Pointing entries for text and elements:
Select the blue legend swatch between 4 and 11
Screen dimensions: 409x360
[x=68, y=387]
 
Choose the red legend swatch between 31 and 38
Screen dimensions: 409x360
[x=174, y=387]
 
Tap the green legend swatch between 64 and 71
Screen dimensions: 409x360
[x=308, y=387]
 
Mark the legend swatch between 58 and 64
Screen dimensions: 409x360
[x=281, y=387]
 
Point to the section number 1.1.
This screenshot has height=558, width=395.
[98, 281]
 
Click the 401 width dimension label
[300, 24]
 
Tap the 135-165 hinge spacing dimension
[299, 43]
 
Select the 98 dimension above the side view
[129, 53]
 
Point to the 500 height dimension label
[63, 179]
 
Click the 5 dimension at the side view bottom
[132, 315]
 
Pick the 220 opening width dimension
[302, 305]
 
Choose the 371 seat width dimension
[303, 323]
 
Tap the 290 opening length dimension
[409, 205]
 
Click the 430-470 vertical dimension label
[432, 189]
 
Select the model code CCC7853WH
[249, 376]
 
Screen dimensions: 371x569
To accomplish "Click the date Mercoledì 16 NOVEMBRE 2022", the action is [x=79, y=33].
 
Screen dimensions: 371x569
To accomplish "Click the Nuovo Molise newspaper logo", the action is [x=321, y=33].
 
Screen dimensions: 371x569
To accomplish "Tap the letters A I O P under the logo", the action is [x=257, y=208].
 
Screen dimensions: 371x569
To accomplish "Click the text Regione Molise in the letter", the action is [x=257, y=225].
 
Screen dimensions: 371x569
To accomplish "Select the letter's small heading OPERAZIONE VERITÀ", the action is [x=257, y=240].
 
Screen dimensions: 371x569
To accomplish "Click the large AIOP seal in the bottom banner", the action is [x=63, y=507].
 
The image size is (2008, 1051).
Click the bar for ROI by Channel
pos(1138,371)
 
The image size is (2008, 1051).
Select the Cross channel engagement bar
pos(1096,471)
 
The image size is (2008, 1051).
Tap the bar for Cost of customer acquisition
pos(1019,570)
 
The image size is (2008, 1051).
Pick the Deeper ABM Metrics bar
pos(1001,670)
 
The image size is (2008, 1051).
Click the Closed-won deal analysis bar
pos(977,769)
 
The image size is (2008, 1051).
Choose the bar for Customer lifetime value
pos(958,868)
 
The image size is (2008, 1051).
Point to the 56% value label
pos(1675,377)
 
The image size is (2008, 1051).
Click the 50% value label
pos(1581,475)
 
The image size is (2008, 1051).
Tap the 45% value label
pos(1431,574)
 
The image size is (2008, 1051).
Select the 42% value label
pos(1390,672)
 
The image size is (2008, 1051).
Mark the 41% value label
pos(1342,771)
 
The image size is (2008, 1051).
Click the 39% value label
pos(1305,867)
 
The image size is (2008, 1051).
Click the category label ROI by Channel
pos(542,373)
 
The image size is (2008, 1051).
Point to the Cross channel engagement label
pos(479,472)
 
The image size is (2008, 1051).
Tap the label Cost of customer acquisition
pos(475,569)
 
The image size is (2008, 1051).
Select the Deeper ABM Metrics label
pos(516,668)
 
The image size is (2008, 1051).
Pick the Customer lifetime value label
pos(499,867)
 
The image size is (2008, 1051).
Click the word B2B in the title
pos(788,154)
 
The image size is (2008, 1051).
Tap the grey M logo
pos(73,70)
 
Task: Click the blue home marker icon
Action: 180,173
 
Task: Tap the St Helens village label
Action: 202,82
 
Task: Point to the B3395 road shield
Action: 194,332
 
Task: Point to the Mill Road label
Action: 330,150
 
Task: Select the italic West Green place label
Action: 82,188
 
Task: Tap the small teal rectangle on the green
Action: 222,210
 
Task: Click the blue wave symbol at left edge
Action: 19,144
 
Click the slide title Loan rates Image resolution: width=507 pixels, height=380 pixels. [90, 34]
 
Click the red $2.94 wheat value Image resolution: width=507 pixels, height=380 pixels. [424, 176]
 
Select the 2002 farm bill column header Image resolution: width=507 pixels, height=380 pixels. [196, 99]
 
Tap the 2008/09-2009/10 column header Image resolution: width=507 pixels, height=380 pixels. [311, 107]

#### AIM:
Render everything from the start of the entries down to the line containing "[x=281, y=387]", both ends included, as a JSON list of strings with one string per line and no blank lines.

#### RESULT BELOW:
[
  "Select the blue legend swatch between 4 and 11",
  "Screen dimensions: 409x360",
  "[x=68, y=387]",
  "Choose the red legend swatch between 31 and 38",
  "Screen dimensions: 409x360",
  "[x=174, y=387]",
  "Tap the green legend swatch between 64 and 71",
  "Screen dimensions: 409x360",
  "[x=308, y=387]",
  "Mark the legend swatch between 58 and 64",
  "Screen dimensions: 409x360",
  "[x=281, y=387]"
]